WHAT YOU NEED TO DO:
Without changing a single word, write out every entry.

SOURCE INFORMATION Start Marker

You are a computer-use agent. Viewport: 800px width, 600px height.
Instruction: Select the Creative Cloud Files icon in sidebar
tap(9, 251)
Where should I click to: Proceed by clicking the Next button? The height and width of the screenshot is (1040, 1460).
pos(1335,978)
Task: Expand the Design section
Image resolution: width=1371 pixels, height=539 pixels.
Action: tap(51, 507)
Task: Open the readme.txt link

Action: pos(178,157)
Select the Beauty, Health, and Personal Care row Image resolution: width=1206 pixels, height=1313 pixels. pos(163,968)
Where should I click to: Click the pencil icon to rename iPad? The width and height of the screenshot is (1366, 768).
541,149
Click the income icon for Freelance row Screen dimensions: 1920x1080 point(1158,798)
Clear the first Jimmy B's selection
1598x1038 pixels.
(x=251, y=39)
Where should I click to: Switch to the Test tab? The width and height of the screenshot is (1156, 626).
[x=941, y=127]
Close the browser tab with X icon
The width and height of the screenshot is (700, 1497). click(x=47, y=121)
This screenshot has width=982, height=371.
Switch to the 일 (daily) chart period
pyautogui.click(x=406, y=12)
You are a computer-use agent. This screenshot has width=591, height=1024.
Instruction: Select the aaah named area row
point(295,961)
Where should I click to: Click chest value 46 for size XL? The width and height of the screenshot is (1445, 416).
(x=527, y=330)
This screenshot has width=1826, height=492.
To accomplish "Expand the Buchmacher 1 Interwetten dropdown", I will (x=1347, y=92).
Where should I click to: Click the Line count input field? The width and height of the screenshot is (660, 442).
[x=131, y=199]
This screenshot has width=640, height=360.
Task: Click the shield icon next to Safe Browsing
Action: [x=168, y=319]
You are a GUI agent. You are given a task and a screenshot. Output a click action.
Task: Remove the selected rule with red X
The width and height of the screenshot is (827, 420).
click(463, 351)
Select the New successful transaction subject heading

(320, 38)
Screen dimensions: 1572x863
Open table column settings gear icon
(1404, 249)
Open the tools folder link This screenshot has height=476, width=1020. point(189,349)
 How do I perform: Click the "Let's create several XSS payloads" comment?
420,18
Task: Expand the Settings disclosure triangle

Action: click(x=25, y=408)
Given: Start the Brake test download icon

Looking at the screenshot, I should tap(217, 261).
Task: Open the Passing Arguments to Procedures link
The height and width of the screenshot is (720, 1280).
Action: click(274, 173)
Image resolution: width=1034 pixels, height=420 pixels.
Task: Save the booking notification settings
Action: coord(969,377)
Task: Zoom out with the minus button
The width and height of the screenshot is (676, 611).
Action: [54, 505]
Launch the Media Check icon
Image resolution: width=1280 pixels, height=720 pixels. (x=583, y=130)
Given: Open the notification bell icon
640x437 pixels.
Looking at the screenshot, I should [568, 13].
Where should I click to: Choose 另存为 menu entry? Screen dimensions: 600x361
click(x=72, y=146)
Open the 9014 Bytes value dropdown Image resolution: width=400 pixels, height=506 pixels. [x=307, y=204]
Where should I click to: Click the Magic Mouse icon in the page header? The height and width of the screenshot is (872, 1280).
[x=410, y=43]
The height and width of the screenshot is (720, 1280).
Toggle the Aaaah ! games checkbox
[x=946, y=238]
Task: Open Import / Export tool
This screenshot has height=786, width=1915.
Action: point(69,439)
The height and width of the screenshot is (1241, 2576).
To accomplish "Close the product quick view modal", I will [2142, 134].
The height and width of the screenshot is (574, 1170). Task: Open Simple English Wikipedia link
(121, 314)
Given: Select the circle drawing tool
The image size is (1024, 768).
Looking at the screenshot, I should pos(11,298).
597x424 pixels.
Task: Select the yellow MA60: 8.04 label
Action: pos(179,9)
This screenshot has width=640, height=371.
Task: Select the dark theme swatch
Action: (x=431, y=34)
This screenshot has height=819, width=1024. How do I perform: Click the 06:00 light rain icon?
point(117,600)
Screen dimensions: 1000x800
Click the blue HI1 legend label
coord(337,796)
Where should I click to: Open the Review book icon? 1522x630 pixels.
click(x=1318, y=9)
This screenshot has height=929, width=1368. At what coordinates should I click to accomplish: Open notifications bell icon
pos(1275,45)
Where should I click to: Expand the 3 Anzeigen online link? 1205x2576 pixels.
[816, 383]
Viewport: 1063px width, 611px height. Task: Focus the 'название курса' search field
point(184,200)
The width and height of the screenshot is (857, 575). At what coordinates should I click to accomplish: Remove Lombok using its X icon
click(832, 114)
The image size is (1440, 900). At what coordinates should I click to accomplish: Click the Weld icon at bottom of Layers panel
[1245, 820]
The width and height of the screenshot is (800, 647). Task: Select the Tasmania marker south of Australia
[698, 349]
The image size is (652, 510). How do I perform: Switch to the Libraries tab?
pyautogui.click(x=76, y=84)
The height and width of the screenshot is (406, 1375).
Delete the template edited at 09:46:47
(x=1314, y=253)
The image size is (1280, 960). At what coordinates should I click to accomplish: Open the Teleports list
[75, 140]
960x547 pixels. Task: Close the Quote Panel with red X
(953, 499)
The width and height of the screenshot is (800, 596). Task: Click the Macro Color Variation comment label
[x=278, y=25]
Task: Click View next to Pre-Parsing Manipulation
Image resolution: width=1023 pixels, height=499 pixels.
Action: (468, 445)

SOURCE INFORMATION End Marker

SOLVED PROBLEM:
You are a computer-use agent. Viewport: 800px width, 600px height.
Instruction: Select the Creative Cloud Files icon in sidebar
tap(9, 251)
Where should I click to: Proceed by clicking the Next button? The height and width of the screenshot is (1040, 1460).
pos(1335,978)
Task: Expand the Design section
Image resolution: width=1371 pixels, height=539 pixels.
Action: tap(51, 507)
Task: Open the readme.txt link

Action: pos(178,157)
Select the Beauty, Health, and Personal Care row Image resolution: width=1206 pixels, height=1313 pixels. pos(163,968)
Where should I click to: Click the pencil icon to rename iPad? The width and height of the screenshot is (1366, 768).
541,149
Click the income icon for Freelance row Screen dimensions: 1920x1080 point(1158,798)
Clear the first Jimmy B's selection
1598x1038 pixels.
(x=251, y=39)
Where should I click to: Switch to the Test tab? The width and height of the screenshot is (1156, 626).
[x=941, y=127]
Close the browser tab with X icon
The width and height of the screenshot is (700, 1497). click(x=47, y=121)
This screenshot has width=982, height=371.
Switch to the 일 (daily) chart period
pyautogui.click(x=406, y=12)
You are a computer-use agent. This screenshot has width=591, height=1024.
Instruction: Select the aaah named area row
point(295,961)
Where should I click to: Click chest value 46 for size XL? The width and height of the screenshot is (1445, 416).
(x=527, y=330)
This screenshot has width=1826, height=492.
To accomplish "Expand the Buchmacher 1 Interwetten dropdown", I will (x=1347, y=92).
Where should I click to: Click the Line count input field? The width and height of the screenshot is (660, 442).
[x=131, y=199]
This screenshot has width=640, height=360.
Task: Click the shield icon next to Safe Browsing
Action: [x=168, y=319]
You are a GUI agent. You are given a task and a screenshot. Output a click action.
Task: Remove the selected rule with red X
The width and height of the screenshot is (827, 420).
click(463, 351)
Select the New successful transaction subject heading

(320, 38)
Screen dimensions: 1572x863
Open table column settings gear icon
(1404, 249)
Open the tools folder link This screenshot has height=476, width=1020. point(189,349)
 How do I perform: Click the "Let's create several XSS payloads" comment?
420,18
Task: Expand the Settings disclosure triangle

Action: click(x=25, y=408)
Given: Start the Brake test download icon

Looking at the screenshot, I should tap(217, 261).
Task: Open the Passing Arguments to Procedures link
The height and width of the screenshot is (720, 1280).
Action: click(274, 173)
Image resolution: width=1034 pixels, height=420 pixels.
Task: Save the booking notification settings
Action: coord(969,377)
Task: Zoom out with the minus button
The width and height of the screenshot is (676, 611).
Action: [54, 505]
Launch the Media Check icon
Image resolution: width=1280 pixels, height=720 pixels. (x=583, y=130)
Given: Open the notification bell icon
640x437 pixels.
Looking at the screenshot, I should [568, 13].
Where should I click to: Choose 另存为 menu entry? Screen dimensions: 600x361
click(x=72, y=146)
Open the 9014 Bytes value dropdown Image resolution: width=400 pixels, height=506 pixels. [x=307, y=204]
Where should I click to: Click the Magic Mouse icon in the page header? The height and width of the screenshot is (872, 1280).
[x=410, y=43]
The height and width of the screenshot is (720, 1280).
Toggle the Aaaah ! games checkbox
[x=946, y=238]
Task: Open Import / Export tool
This screenshot has height=786, width=1915.
Action: point(69,439)
The height and width of the screenshot is (1241, 2576).
To accomplish "Close the product quick view modal", I will [2142, 134].
The height and width of the screenshot is (574, 1170). Task: Open Simple English Wikipedia link
(121, 314)
Given: Select the circle drawing tool
The image size is (1024, 768).
Looking at the screenshot, I should pos(11,298).
597x424 pixels.
Task: Select the yellow MA60: 8.04 label
Action: pos(179,9)
This screenshot has width=640, height=371.
Task: Select the dark theme swatch
Action: (x=431, y=34)
This screenshot has height=819, width=1024. How do I perform: Click the 06:00 light rain icon?
point(117,600)
Screen dimensions: 1000x800
Click the blue HI1 legend label
coord(337,796)
Where should I click to: Open the Review book icon? 1522x630 pixels.
click(x=1318, y=9)
This screenshot has height=929, width=1368. At what coordinates should I click to accomplish: Open notifications bell icon
pos(1275,45)
Where should I click to: Expand the 3 Anzeigen online link? 1205x2576 pixels.
[816, 383]
Viewport: 1063px width, 611px height. Task: Focus the 'название курса' search field
point(184,200)
The width and height of the screenshot is (857, 575). At what coordinates should I click to accomplish: Remove Lombok using its X icon
click(832, 114)
The image size is (1440, 900). At what coordinates should I click to accomplish: Click the Weld icon at bottom of Layers panel
[1245, 820]
The width and height of the screenshot is (800, 647). Task: Select the Tasmania marker south of Australia
[698, 349]
The image size is (652, 510). How do I perform: Switch to the Libraries tab?
pyautogui.click(x=76, y=84)
The height and width of the screenshot is (406, 1375).
Delete the template edited at 09:46:47
(x=1314, y=253)
The image size is (1280, 960). At what coordinates should I click to accomplish: Open the Teleports list
[75, 140]
960x547 pixels. Task: Close the Quote Panel with red X
(953, 499)
The width and height of the screenshot is (800, 596). Task: Click the Macro Color Variation comment label
[x=278, y=25]
Task: Click View next to Pre-Parsing Manipulation
Image resolution: width=1023 pixels, height=499 pixels.
Action: (468, 445)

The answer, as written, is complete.